My Grandmother made Rice Pudding, all the time! It was a comfort food to her. Although, I know it is not comforting to stand at the stove for three hours, constantly stirring a pot of pudding.
I think, I tried to make Rice Pudding Grandma's way, one time. I recall pulling a chair up to the stove, and stirring away. By the time the pudding was done, I didn't care anymore. I was over it! I didn't find the payoff worth the amount of effort put forth. Soon, I found myself cheating, by adding corn starch, to thicken the pudding. Grandma turned her nose at that when I told her.
So, wanting an old fashioned pudding, that Grandma would approve of, I set out to make this recipe the best that it can be, with minimal effort. I am sad, that Grandma is no longer here, but I'm sure she would give this recipe her stamp of approval.

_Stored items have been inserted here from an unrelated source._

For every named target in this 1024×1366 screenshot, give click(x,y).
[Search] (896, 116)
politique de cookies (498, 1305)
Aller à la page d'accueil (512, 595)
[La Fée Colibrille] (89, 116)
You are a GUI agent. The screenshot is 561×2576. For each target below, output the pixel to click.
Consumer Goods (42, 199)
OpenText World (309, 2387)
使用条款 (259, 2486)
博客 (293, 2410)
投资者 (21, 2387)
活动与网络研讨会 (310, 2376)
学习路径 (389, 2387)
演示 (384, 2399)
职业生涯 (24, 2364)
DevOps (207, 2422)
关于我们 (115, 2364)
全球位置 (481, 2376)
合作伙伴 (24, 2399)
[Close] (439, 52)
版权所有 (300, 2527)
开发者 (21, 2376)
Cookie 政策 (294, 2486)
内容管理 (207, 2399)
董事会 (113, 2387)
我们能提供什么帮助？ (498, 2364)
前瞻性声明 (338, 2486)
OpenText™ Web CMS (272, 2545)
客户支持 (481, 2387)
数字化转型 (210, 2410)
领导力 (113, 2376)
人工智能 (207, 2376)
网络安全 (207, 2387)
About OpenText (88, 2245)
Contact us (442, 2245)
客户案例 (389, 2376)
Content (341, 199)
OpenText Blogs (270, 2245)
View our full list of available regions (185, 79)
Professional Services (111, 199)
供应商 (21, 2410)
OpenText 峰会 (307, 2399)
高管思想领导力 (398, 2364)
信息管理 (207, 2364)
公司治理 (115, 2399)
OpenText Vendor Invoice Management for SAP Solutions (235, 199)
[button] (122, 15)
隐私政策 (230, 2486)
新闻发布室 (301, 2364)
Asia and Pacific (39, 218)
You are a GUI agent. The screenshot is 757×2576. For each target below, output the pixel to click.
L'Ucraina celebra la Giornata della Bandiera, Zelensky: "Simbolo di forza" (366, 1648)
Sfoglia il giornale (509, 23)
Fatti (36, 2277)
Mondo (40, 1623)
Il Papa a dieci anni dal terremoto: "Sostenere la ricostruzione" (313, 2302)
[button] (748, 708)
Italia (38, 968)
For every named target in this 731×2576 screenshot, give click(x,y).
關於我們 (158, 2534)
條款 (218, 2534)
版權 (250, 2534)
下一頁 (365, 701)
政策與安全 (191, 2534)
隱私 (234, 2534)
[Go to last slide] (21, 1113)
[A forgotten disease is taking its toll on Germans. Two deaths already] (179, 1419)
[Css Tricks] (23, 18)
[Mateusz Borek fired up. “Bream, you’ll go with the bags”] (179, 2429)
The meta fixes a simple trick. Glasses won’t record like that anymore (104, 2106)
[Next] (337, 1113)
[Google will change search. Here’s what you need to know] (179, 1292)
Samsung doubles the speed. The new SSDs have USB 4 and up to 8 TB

We are breaking tradition, and utilizing the crock pot. Just grease the bottom, of the crock, with a couple tablespoons of butter.
Whisk the pudding ingredients, in a large mixing bowl; until the sugar has dissolved.
Notice the recipe only calls for 1/4 cup of rice, per 4 cups of milk. This is how we make creamy Rice Pudding, folks! This is why I develop my own recipes. Most recipes I come across have way too much rice in them! I want decadent, creamy rice pudding.
* A note about the milk and cream. If you don't want to use the cream, that is fine, leave it out. Just increase the milk to 4 cups. You can use reduced fat milk, but your chances of the milk separating increase. I haven't experimented with almond milk and the like.
Pour your pudding mixture into the crock. Then cover with a towel, a double layer of aluminum foil, and the lid. This reduces the amount of moisture allowed back into the crock.
The heat setting is just a little past medium high. Full heat will scorch, so we want to kick the heat back just a little.
I've tested this recipe numerous times. Per my Westbend crock pot, at 1:45 minutes, I stir in the raisins. You should have the same results with the standard crock pot. The rice will be done, yet still quite milky.
This is the most important part of the instructions: Once the raisins are added, the mixture starts to thicken and caramelize. You want to stir the pudding every 10 minutes. It shouldn't take more than 2 or 3 times, until the pudding has reached it's consistency.
The beauty of this recipe is you only have to stir 3 or 4 times. Total! I know; you can thank me later!
The pudding will be the consistency of a thinned pancake batter, or sausage gravy. It will continue to thicken, as it cools.
Transfer the pudding to a bowl, then cover with plastic wrap. Make sure the wrap sits directly on the pudding, to prevent moisture, or a skin forming on the pudding. Of course, you could eat the pudding warm, but I prefer it chilled.
Refrigerate for several hours; until completely chilled. Notice how much it has thickened? Grandma would be so proud!
Old fashioned rice pudding, made for today's busy world. Enjoy!
CROCK POT RICE PUDDING
2 Tablespoons butter
1/4 Cup white rice (cheap brand is fine, or Uncle Ben's converted long grain)
1/3 Cup sugar
3 1/2 Cups whole milk
1/2 Cup heavy whipping cream
Coat crock pot with butter. Combine remaining ingredients in a large mixing bowl. Stir until sugar dissolves. Pour into crock. Cover crock with a kitchen towel, double layer of aluminum foil, and the lid. Set the heat to just a notch above medium high heat. Cook for 1 hour and 45 minutes; then stir in raisins. Cover, and continue stirring every 10 minutes, until pudding has reached the consistency of a thinned pancake batter. Should not take more than 20 to 30 minutes. Transfer pudding to a bowl. Cover with a sheet of plastic wrap; making sure plastic sits directly on the pudding. Chill completely. Pudding will thicken as it cools. Makes 3 1/2 cups.